Tiers-payant généralisé : les assureurs au secours du gouvernement

Dans le conflit qui oppose les médecins généralistes à Marisol Touraine, les organismes complémentaires viennent d’apporter un étrange coup de main à la ministre en annonçant une solution technique simple à la question de la généralisation du tiers payant. 

 

Un coup de bluff ?

On notera d’abord que cette solution est encore très… virtuelle. En réalité, elle est annoncée pour 2017, avec une première mise en œuvre fin 2015, sous un format simple. Elle a fait l’objet d’un communiqué laconique de la FNMF, de la FFSA et du CTIP : communiqué qui ne comporte aucun descriptif précis. 

 

Le communiqué se borne d’ailleurs à annoncer dans l’immédiat la « création d’une association destinée à piloter le dispositif de tiers payant des complémentaires santé ». On reconnaîtra que, jusque-là, l’engagement des complémentaires ne mange pas de pain et ressemble beaucoup à un coup politique. 

 

Allons plus loin : quelques jours après la conférence de presse de François Hollande subordonnant la mise en œuvre du tiers payant généralisé à l’invention d’un mécanisme simple, l’annonce très opportune, pendant le week-end, d’une solution miracle tombe à pic pour sortir Marisol Touraine du marécage dans lequel elle s’est enlisée. 

 

De là à penser que les acteurs de la complémentaire santé ont agi sur une incitation forte de l’Elysée, il n’y a évidemment qu’un pas que chacun reste libre de ne pas franchir. Néanmoins, on aurait préféré avoir le sentiment que l’annonce reposait sur des éléments un peu moins improvisés. 

Un calcul politique ?

Derrière cette affaire, on mesure évidemment tout l’intérêt que les acteurs du marché peuvent avoir à sauver le gouvernement d’une mauvaise passe. Tout l’intérêt, voire tous les intérêts ! 

 

En premier lieu, institutions de prévoyance, mutuelles et compagnies d’assurance ont une utilité objective à rendre un petit service à Marisol Touraine. Jamais à court d’une idée incongrue, la ministre perdra bien évidemment quelques marges de liberté vis-à-vis de ces interlocuteurs lorsqu’il s’agira de les imposer ou de les contraindre. De ce point de vue, la manœuvre opérée par les complémentaires apparaît comme un gage pris sur l’avenir qui ne peut pas faire de mal. 

 

Surtout, l’occasion d’enfermer les médecins libéraux dans la nasse était trop belle. Alors que ceux-ci résistent depuis des années de tout leur saoul contre une domination des assureurs sur la médecine de ville, la panne de Marisol en pleine campagne leur donne l’occasion de ferrer le poisson de façon probablement irréversible. 

 

On fermera néanmoins les yeux sur les dommages collatéraux de l’opération : il n’est pas sûr que la gestion du risque sorte gagnante de ce dispositif. La généralisation du tiers payant ne consiste ni plus ni moins à détricoter la logique vertueuse des contrats responsables. D’une certaine façon, les assureurs vendent la corde qui servira à la pendre, avec l’ivresse de ceux qui s’enrichissent en vendant leur âme. 

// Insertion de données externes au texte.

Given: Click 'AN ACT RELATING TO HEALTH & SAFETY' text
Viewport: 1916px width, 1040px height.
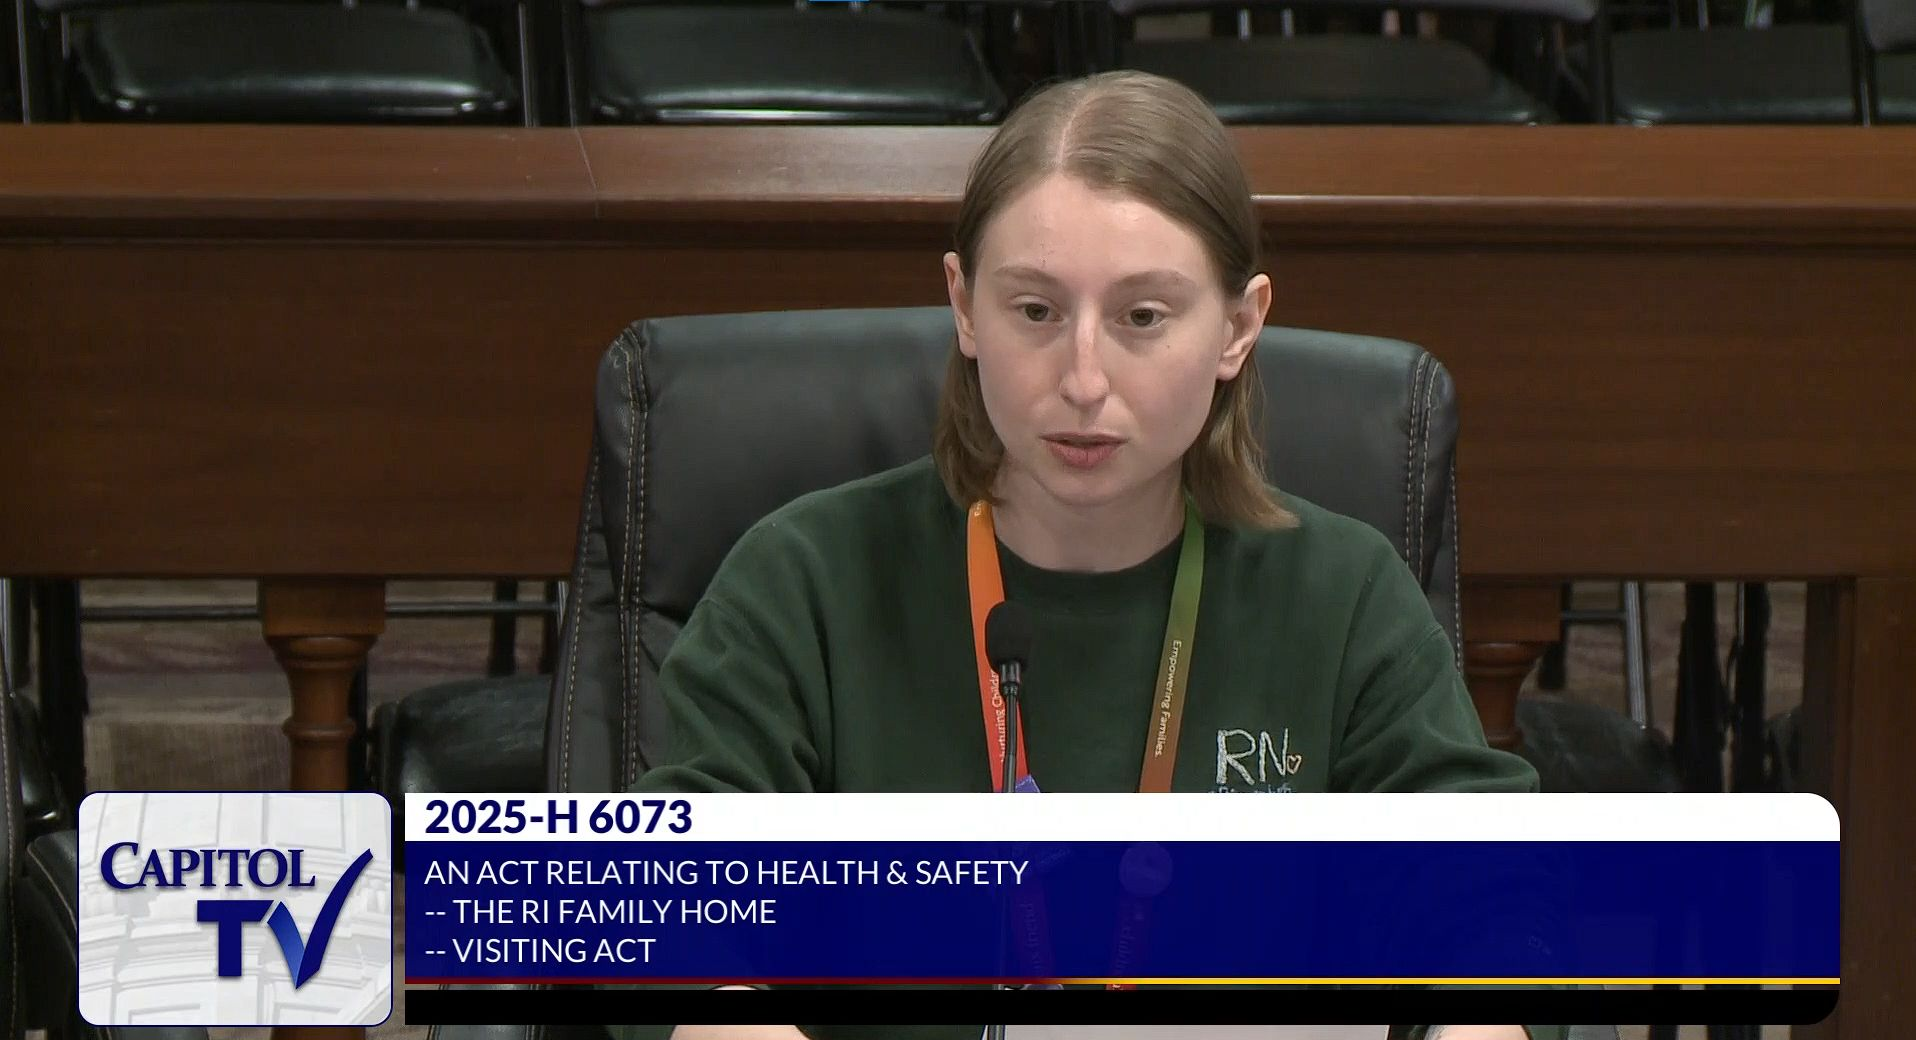Looking at the screenshot, I should tap(726, 873).
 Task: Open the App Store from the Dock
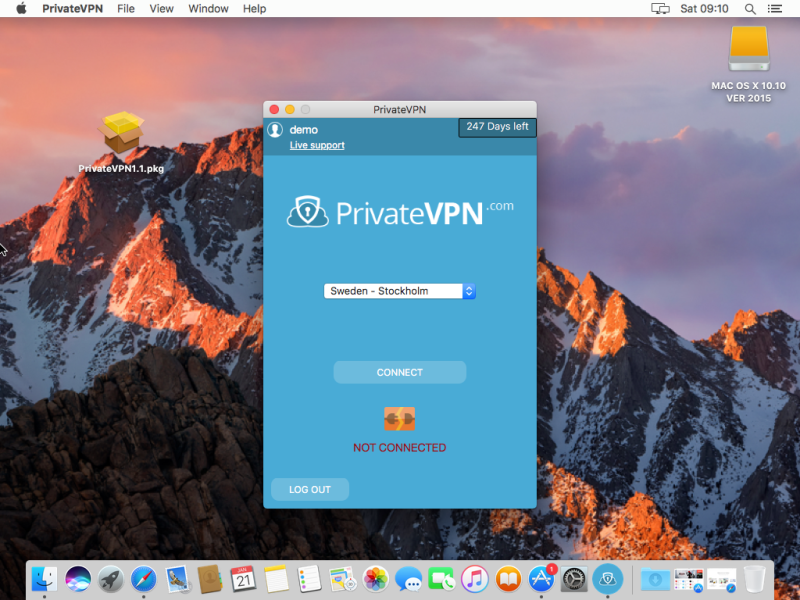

La rage des médecins libéraux

A ce stade, la CSMF n’a pas encore réagi, mais la mesure qui vient d’être annoncée correspond à l’un des cauchemars traditionnels des médecins. Ceux-ci craignent depuis longtemps d’être entravé dans un système dominé par les assureurs complémentaires. 

 

Dès début janvier, la CSMF écrivait : « Enfin, les complémentaires santé qui peu à peu vont prendre la place d’une assurance maladie, sous-financée et qui va continuer à se désengager en l’absence de toute réforme de son financement. Elles vont ainsi s’emparer du secret médical des patients, leurs clients, pour leur appliquer une tarification « sur-mesure » selon leur état de santé. Et ce jour-là, sans qu’aucun débat public n’ait jamais eu lieu et alors que le gouvernement s’évertue à stigmatiser le combat de la CSMF sous l’angle de l’accès aux soins, notre système aura basculé dans un système à l’américaine piloté par les complémentaires santé et donc le privé ! » 

 

La suite pourrait bien leur donner raison.